What you have to do: Copy out every line of the listing in which "filter" appears.

Source information:
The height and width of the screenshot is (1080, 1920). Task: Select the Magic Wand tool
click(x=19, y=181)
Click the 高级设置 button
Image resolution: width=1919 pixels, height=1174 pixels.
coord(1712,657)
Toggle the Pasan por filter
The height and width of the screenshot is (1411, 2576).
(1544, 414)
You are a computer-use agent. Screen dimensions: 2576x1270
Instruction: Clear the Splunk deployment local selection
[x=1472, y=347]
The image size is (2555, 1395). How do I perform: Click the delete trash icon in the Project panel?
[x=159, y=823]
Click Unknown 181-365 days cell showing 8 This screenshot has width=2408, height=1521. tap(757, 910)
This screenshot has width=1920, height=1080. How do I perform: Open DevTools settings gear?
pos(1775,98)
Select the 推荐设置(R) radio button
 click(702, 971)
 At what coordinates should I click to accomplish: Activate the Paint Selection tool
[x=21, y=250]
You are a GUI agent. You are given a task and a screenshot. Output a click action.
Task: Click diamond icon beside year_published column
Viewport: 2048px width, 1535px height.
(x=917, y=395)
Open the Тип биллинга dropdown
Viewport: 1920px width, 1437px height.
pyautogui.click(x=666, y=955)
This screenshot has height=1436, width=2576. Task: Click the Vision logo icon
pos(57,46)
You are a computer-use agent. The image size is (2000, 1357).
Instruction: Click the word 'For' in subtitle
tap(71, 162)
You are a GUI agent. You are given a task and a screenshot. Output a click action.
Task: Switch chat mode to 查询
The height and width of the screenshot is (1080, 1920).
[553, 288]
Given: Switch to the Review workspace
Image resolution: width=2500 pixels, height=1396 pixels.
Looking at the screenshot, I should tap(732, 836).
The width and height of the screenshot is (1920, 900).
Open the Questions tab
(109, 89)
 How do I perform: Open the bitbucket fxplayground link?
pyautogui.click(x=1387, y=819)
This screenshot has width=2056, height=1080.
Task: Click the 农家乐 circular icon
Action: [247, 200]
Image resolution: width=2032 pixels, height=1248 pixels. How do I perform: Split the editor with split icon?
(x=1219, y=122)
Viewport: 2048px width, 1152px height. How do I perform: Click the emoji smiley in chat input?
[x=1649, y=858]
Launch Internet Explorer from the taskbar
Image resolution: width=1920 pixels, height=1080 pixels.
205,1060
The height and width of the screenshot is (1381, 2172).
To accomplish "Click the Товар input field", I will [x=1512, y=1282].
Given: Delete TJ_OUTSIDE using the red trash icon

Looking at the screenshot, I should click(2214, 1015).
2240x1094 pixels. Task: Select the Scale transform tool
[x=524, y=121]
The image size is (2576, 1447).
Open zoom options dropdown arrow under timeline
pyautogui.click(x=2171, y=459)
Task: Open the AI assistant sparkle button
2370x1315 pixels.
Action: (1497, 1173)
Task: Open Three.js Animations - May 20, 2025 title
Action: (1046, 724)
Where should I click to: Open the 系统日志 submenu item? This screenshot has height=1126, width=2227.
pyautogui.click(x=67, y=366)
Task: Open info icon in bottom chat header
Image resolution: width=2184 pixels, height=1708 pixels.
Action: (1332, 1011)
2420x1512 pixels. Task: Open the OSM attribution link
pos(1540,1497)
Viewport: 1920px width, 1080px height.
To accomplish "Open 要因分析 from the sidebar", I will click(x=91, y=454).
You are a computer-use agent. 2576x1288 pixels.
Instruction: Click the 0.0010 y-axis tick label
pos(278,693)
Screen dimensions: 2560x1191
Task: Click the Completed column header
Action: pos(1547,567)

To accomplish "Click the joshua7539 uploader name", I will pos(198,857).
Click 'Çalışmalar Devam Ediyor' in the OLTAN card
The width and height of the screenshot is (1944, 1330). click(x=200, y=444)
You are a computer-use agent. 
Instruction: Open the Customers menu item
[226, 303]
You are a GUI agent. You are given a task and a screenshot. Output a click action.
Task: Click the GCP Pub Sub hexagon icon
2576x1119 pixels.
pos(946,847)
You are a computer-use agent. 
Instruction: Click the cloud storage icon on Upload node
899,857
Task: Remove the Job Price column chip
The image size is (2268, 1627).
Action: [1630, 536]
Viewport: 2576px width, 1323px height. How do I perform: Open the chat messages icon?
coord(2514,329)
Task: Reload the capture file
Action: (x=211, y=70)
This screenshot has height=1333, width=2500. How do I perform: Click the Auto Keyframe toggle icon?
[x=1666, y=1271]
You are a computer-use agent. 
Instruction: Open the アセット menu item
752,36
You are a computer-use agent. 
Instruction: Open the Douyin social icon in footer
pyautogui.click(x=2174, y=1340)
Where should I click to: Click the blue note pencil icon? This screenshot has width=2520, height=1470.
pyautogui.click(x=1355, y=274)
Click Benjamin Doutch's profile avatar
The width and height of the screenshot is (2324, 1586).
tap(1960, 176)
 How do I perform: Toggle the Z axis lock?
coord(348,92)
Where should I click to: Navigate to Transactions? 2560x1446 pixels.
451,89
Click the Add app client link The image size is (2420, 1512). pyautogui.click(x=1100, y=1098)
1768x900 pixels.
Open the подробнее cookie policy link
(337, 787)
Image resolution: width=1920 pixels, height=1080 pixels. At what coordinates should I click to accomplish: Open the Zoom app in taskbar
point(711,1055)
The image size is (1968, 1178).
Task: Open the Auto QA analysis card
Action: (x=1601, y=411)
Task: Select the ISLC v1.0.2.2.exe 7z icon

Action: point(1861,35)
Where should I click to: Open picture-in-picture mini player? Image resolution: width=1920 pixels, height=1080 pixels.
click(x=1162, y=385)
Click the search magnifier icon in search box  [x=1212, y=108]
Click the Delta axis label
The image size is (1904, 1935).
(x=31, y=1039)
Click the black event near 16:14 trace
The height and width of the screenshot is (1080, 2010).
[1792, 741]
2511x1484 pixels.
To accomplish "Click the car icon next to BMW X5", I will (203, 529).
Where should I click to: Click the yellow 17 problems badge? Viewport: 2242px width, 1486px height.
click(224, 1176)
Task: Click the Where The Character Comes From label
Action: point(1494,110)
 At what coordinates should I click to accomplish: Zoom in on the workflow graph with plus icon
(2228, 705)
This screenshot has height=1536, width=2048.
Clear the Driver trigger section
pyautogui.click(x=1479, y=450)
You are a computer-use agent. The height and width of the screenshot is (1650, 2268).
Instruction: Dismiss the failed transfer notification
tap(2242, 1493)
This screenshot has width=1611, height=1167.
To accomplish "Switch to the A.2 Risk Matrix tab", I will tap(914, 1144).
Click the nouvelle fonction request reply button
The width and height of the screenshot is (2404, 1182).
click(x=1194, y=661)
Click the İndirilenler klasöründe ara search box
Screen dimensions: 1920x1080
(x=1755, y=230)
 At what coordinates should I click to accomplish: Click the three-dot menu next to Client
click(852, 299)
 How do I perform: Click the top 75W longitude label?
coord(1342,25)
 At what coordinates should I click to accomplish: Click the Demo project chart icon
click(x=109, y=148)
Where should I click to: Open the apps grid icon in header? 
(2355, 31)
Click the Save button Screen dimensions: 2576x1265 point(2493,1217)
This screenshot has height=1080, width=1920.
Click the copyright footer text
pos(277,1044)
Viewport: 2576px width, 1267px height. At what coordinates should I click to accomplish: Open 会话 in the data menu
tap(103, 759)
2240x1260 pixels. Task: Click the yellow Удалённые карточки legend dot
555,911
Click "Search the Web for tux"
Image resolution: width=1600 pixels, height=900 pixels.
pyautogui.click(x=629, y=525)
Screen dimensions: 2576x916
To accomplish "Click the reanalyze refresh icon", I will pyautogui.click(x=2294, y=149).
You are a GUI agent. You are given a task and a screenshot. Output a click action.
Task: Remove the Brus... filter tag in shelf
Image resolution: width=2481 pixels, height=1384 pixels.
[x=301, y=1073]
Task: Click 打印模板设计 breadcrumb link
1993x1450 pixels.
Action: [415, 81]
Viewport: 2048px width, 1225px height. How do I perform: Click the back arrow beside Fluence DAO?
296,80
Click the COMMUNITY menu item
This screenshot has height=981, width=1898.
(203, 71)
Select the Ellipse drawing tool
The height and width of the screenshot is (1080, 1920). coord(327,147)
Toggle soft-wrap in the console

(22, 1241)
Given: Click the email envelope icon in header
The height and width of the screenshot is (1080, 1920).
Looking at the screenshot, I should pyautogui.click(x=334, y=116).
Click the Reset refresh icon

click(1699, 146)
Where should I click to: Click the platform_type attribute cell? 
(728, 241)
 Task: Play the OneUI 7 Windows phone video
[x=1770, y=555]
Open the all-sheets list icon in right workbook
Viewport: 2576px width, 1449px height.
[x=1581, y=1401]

Answer to this problem:
Toggle the Pasan por filter
Task: Remove the Brus... filter tag in shelf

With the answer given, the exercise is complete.